Connecting sport and education
“It’s a magic ball, right?” he says, demonstrating how, once charged, the ball can be used to power a lamp. In the evenings the children can use it to help them do their homework.
Education is a fundamental human right, something we take for granted in developed countries. But in Côte d’Ivoire it’s a dream for many, after thousands of classrooms were destroyed in recent civil conflict.
These children are relatively fortunate, as many others have little alternative but to work on family farms. Even when local schools exist, rural poverty means that some parents still prefer their kids to work.
According to a recent survey from Tulane University, there are currently 1.2 million children laboring in cocoa production in Côte d’Ivoire.
These children are denied their right to education, and lack the leisure time or energy to play team games such as soccer, which are also vital for their physical and mental development.
Improving social conditions
Didier Drogba started the foundation that bears his name to help such vulnerable Ivorians in the area of education, and it has now partnered Nestlé to further these goals, which the company supports.
Nestlé Cocoa Plan Head, Darrell High, explains that the company will build a new state-run primary school for the Foundation in Drogba’s home region of Gagnoa.
The Plan enables farmers to run profitable farms and enables the company to source good quality, sustainable cocoa for its products. Crucially, it also improves social conditions in farming communities.
Nestlé has a zero-tolerance attitude towards child labor in its supply chain, and has already built 42 government-run schools with places for thousands of kids and young people to address the problem.
But classrooms alone aren’t enough. Nestlé also builds staff accommodation to attract good teachers to rural communities, which in turn encourages parents to send their kids to school. It also constructs toilets, and canteens to serve hot food.
Building schools does work
Nick Weatherill, Executive Director of International Cocoa Initiative, an organization that promotes child protection in cocoa communities, insists that well-built schools do help in the fight against child labor.
“If there’s no school in a community, then there’s no real alternative for kids. Since their parents are hardly going to let them sit at home doing nothing, the likelihood of them working on the farm is therefore higher. So building one is an essential part of the response.”
“If that school offers high quality education, and it’s free, then you rarely find a cocoa farmer who doesn’t want to send his child. That said, bricks and mortar alone isn’t enough.”

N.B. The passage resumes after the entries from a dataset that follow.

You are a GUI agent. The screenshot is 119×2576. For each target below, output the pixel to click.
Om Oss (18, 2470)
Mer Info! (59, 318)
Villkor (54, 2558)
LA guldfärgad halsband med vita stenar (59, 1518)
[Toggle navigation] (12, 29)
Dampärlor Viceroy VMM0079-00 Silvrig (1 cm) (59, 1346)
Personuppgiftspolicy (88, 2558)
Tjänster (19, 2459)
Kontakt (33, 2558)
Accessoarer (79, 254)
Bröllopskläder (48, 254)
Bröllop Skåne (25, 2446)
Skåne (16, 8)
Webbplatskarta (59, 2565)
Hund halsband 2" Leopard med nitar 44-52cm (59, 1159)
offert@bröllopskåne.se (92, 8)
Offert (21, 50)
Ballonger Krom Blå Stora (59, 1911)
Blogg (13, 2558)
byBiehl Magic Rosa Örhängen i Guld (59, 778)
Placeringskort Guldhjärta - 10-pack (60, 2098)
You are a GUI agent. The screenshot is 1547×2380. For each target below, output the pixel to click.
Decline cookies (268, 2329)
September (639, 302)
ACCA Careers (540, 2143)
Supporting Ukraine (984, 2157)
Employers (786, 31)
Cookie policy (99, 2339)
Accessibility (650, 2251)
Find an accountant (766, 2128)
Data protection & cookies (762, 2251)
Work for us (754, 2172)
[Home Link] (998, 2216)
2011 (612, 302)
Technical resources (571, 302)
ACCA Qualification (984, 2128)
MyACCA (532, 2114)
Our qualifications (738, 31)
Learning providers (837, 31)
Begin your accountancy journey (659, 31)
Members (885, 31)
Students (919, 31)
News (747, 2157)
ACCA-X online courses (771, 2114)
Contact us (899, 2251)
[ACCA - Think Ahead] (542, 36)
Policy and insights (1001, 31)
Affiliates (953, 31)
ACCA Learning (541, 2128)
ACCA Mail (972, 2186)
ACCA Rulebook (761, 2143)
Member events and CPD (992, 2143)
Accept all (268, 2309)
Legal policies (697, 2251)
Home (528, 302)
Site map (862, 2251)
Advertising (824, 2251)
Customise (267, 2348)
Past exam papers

Weatherill warns that if farmers can’t afford to hire adult workers to replace their children, then they can be reluctant to send them to school. That’s why it’s also vital to address the problem of rural poverty.
Helping children to attend
Nestlé tackles this issue through a monitoring system that is unique in the cocoa industry, which recruits liaison officers from local communities to identify vulnerable children who are either working or at risk.
Once identified, the children are given help to attend school. Sometimes they may simply lack the birth certificate or uniform they require to attend. In more serious cases, their mothers can be given help to develop new income sources and cover school costs.
“We don’t pretend to have solved the problem of child labor. But by supporting farmers in Côte d’Ivoire to ensure that cocoa farming is profitable and sustainable, and through specific measures to help children attend school and fulfill their potential, we’re working hard to make a difference,” High says.